### What you should do
Write out the data word for word and omit every picture.
Start of Supplied records
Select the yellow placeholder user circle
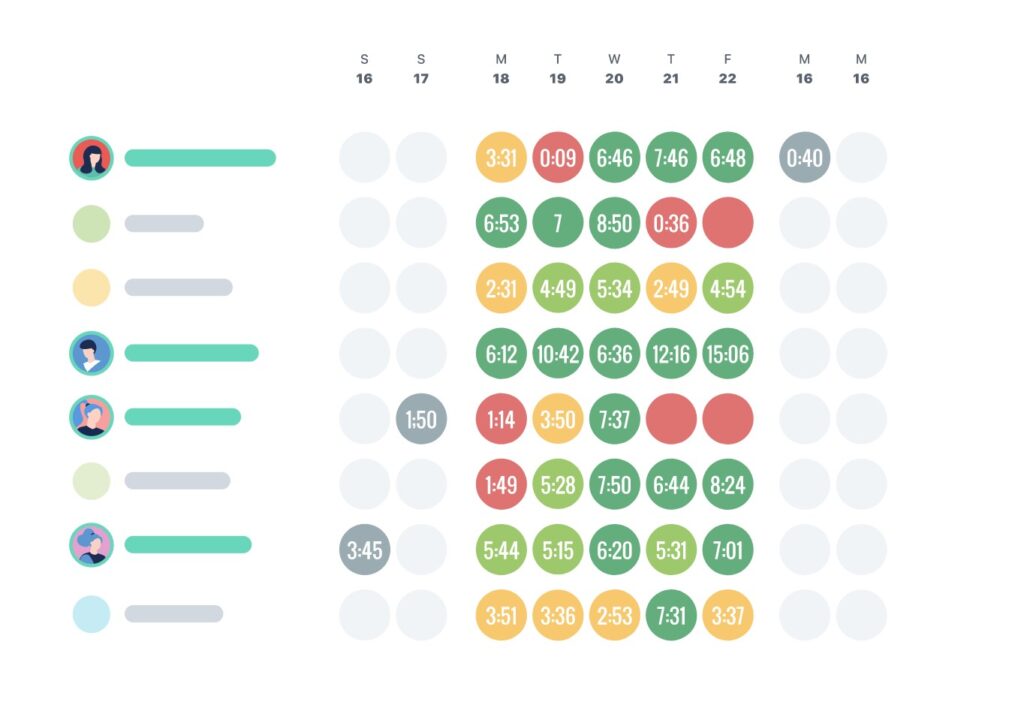 click(92, 288)
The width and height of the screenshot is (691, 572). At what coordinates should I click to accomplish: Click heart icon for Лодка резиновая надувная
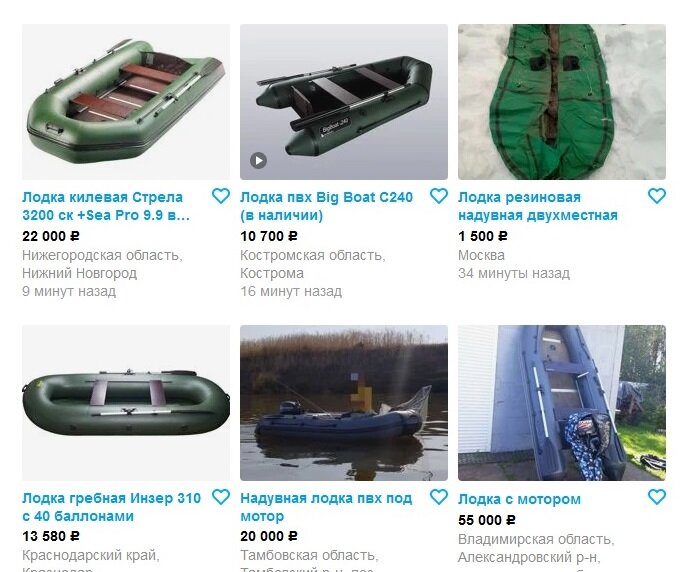[x=657, y=196]
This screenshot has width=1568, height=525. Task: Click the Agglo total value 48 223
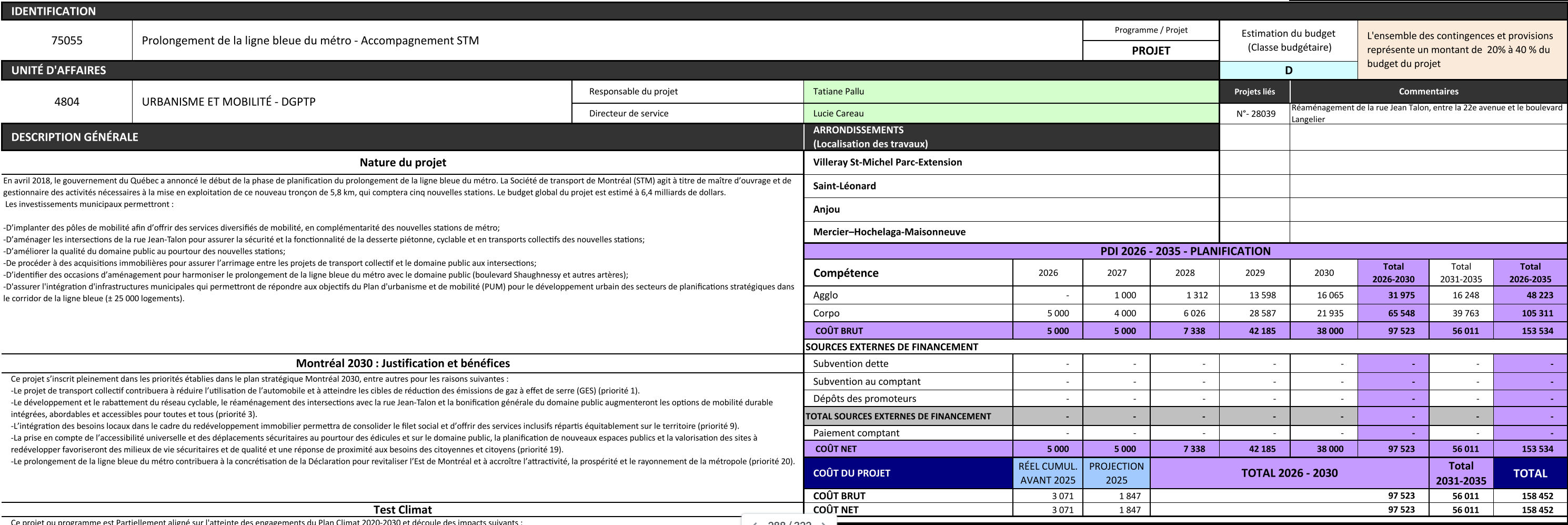click(x=1536, y=295)
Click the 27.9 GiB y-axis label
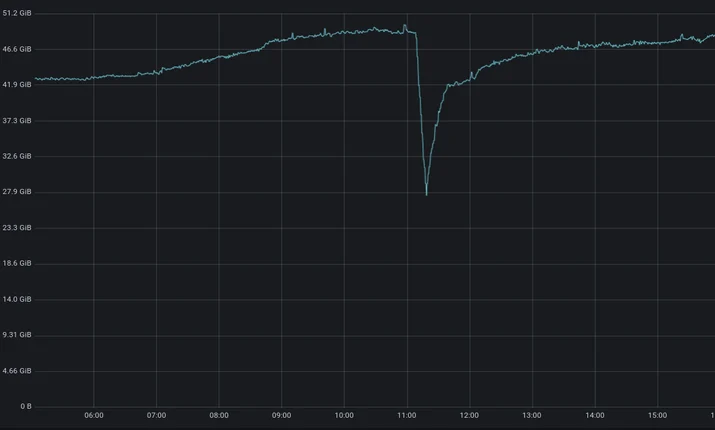 (17, 192)
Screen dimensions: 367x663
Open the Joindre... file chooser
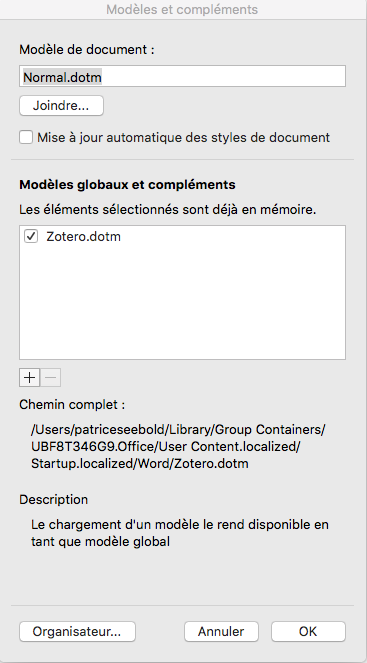[61, 106]
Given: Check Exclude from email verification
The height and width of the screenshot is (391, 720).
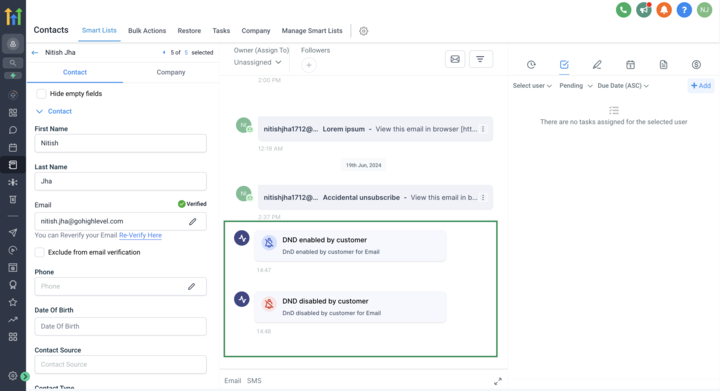Looking at the screenshot, I should pyautogui.click(x=39, y=252).
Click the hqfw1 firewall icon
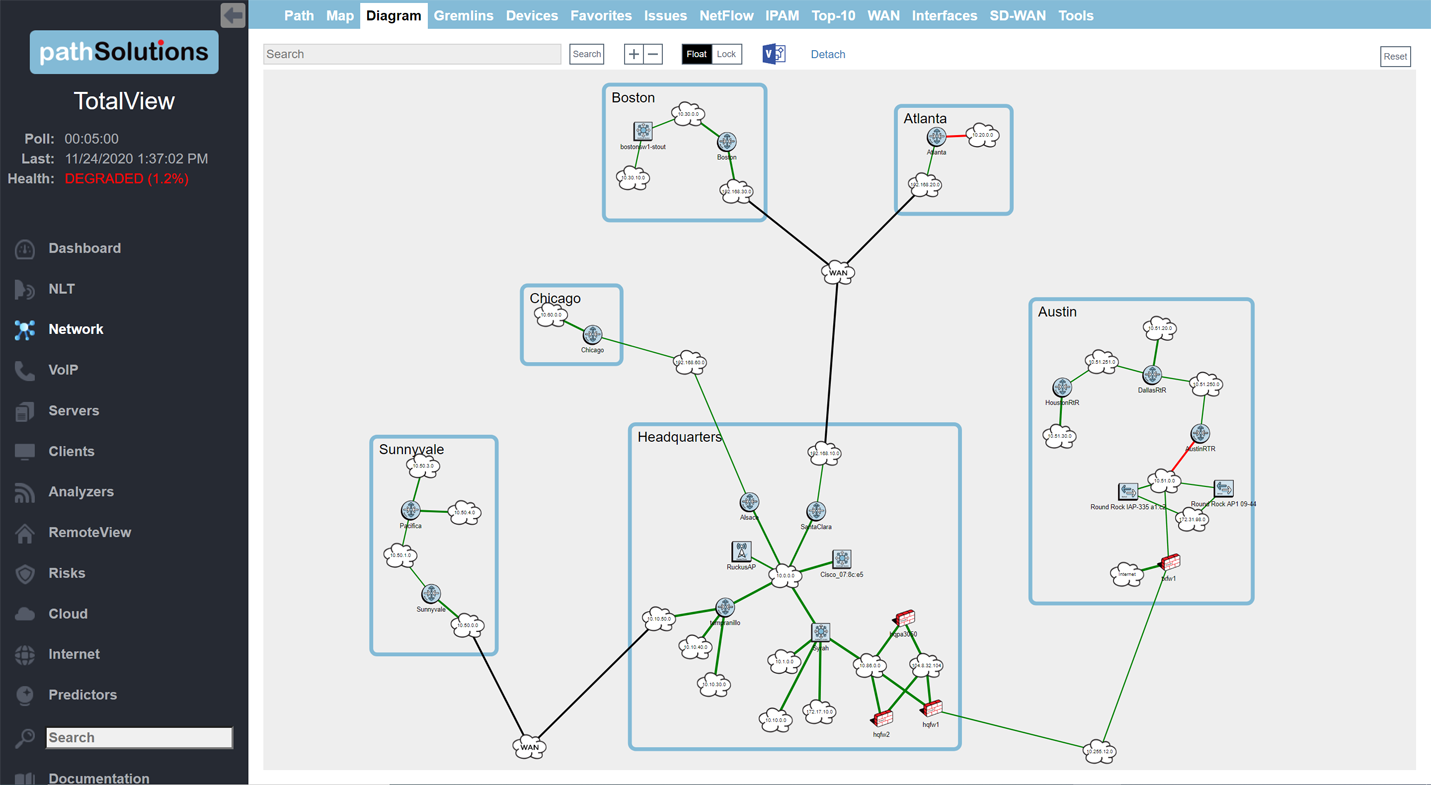Image resolution: width=1431 pixels, height=785 pixels. click(931, 709)
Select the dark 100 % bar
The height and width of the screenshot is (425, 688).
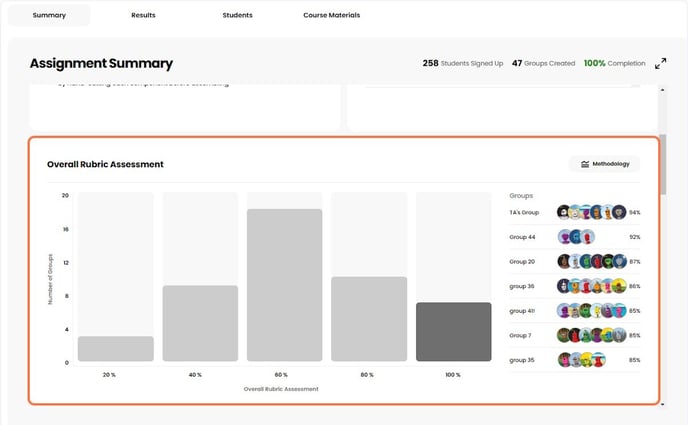453,331
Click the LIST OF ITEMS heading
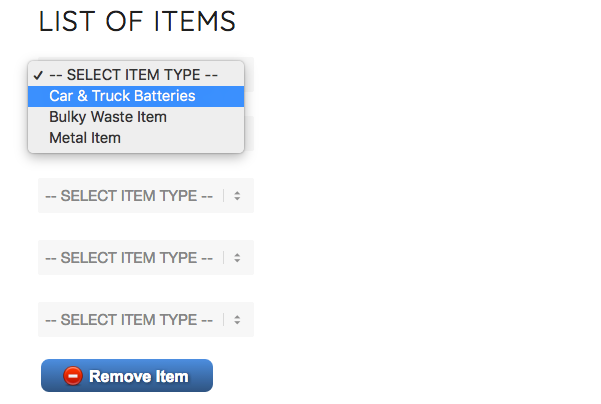Image resolution: width=601 pixels, height=404 pixels. click(137, 21)
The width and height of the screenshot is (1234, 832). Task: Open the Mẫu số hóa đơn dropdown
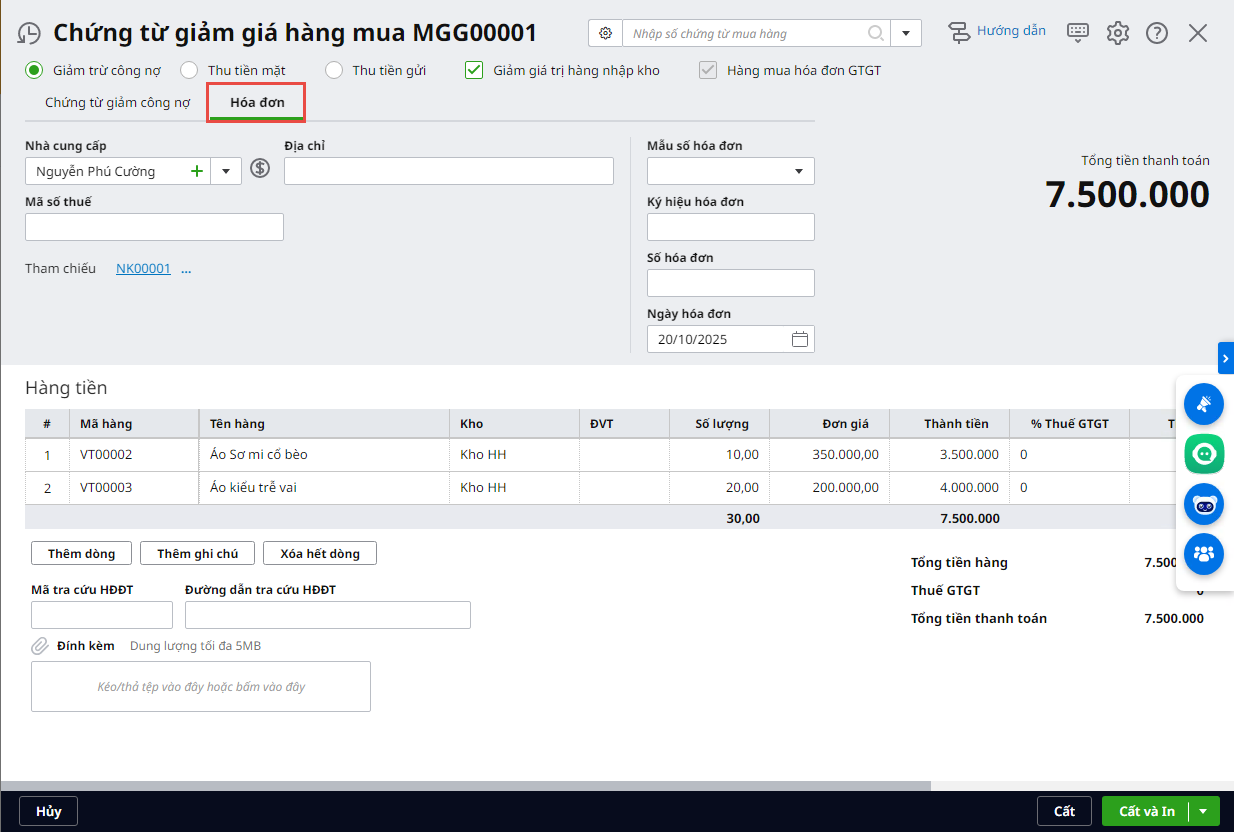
End of Supplied records
### Written response
Select the yellow placeholder user circle
 click(92, 288)
The width and height of the screenshot is (691, 572). At what coordinates should I click to accomplish: Click heart icon for Лодка резиновая надувная
[x=657, y=196]
This screenshot has width=1568, height=525. Task: Click the Agglo total value 48 223
click(x=1536, y=295)
Click the 27.9 GiB y-axis label
 (17, 192)
Screen dimensions: 367x663
Open the Joindre... file chooser
[61, 106]
Given: Check Exclude from email verification
The height and width of the screenshot is (391, 720).
Looking at the screenshot, I should pyautogui.click(x=39, y=252).
Click the hqfw1 firewall icon
Image resolution: width=1431 pixels, height=785 pixels. click(931, 709)
Select the dark 100 % bar
The height and width of the screenshot is (425, 688).
453,331
Click the LIST OF ITEMS heading
Image resolution: width=601 pixels, height=404 pixels. click(137, 21)
The width and height of the screenshot is (1234, 832). Task: Open the Mẫu số hóa đơn dropdown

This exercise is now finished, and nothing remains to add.